Niederlage? Unentschieden? Sieg?
Manchmal muss man Dinge einfach sacken lassen. Was sich nach Götzes Pfostentreffer vor Spielende noch wie eine Niederlage anfühlte, wurde mit dem Abstand eines Tages zu einem weiteren Wirkungstreffer gegen die Aufholjäger. Ein Derby ohne Tore bedeutet zwar auch die Fortsetzung der unglücklichen Derbygeschichte der letzten Jahre, doch es bleibt dabei: Diese Mannschaft wird ihren Weg gehen. Bei noch 39 zu vergebenden Punkten, liegt Borussia mittlerweile wieder 12 Punkte vor dem ersten verschnaufenden Aufholjäger.
Dabei war eigentlich alles angerichtet für den finalen Endkampf Gut gegen Böse. Schon weit vor Spielbeginn dominierten die schönsten Farben der Welt das Stadtbild. Auf dem Westenhellweg waren es zeitweise mehr Fans als Einkäufer, der Fanshop am Markt konnte bereits am Mittag ausverkauft melden. Der Klopp-Schal war mal wieder nicht mehr lieferbar. In Richtung Stadion dann war auch in den unscheinbarsten Cafés das Derby Gesprächsthema Nr.1. Jeder konnte seine Derbygeschichte zum Besten geben, jeder war schon irgendwie immer Borussia-Fan. Diese Stadt ist schwatzgelb durch und durch. Auch die Strobelallee füllte sich schnell. In der Roten Erde wurde auf Englisch, Ungarisch, Norwegisch, Niederländisch, Polnisch und Italienisch über das Spiel diskutiert. Würden wir die Blauen überrennen? „A Derby is a Derby“, war die einhellige Meinung und das Ergebnis Auslegungssache. Nachdem der blaue Trauerzug über die Strobelallee ins Stadion eskortiert wurde, stand man sich nun im Stadion gegenüber. Auf der Nord die Blauen und im Rest des Stadions die schwatzgelbe Übermacht. Unten auf dem Platz wärmte sich derweilen die allseits beliebte Nummer 21 auf. Beim Verlesen der Mannschaftsaufstellung wurde dem verlorenen Lebemann eine große Ehre zuteil. Er löste Manuel Neuer in der nach unten offenen Beliebtheitsskala ab. Und ein Banner auf der Süd fragte erschrocken: „Wie kann man seine Seele so zerMETZEln?“ Nach den Pyrowerbewochen und den Kein Zwanni-Bannern auf der Süd jetzt aber rein ins Spiel.
┄┄┄┄┄┄
_AUFGABE A:_ Wie viele Punkte liegt Borussia laut dem Derbybericht vor dem ersten verschnaufenden Aufholjäger?
_AUFGABE B:_ Erkläre anhand des Derbyberichts, warum das torlose Derby, das sich zunächst wie eine Niederlage anfühlte, einen Tag später als weiterer Wirkungstreffer gegen die Aufholjäger gilt.

_BEREITGESTELLTES MATERIAL:_
┄┄┄┄┄┄
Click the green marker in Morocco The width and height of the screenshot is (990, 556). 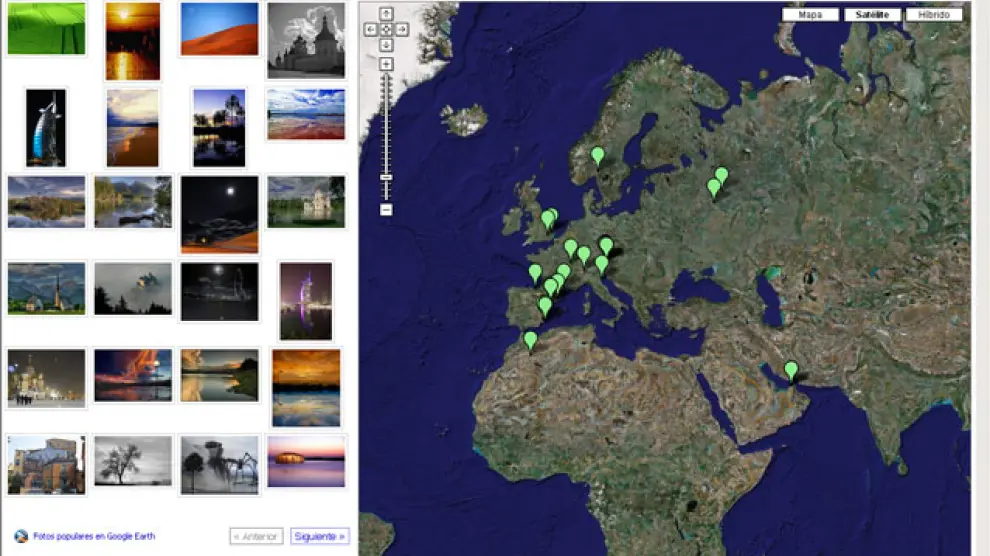coord(530,341)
┄┄┄┄┄┄
_SCHRIFTLICHE ANTWORT A:_ Borussia liegt 12 Punkte vor dem ersten verschnaufenden Aufholjäger.

_SCHRIFTLICHE ANTWORT B:_ Das Gefühl einer Niederlage kam durch Götzes Pfostentreffer vor Spielende auf. Mit einem Tag Abstand zählt das Unentschieden als Wirkungstreffer, weil Borussia bei noch 39 zu vergebenden Punkten wieder 12 Punkte vor dem ersten verschnaufenden Aufholjäger liegt.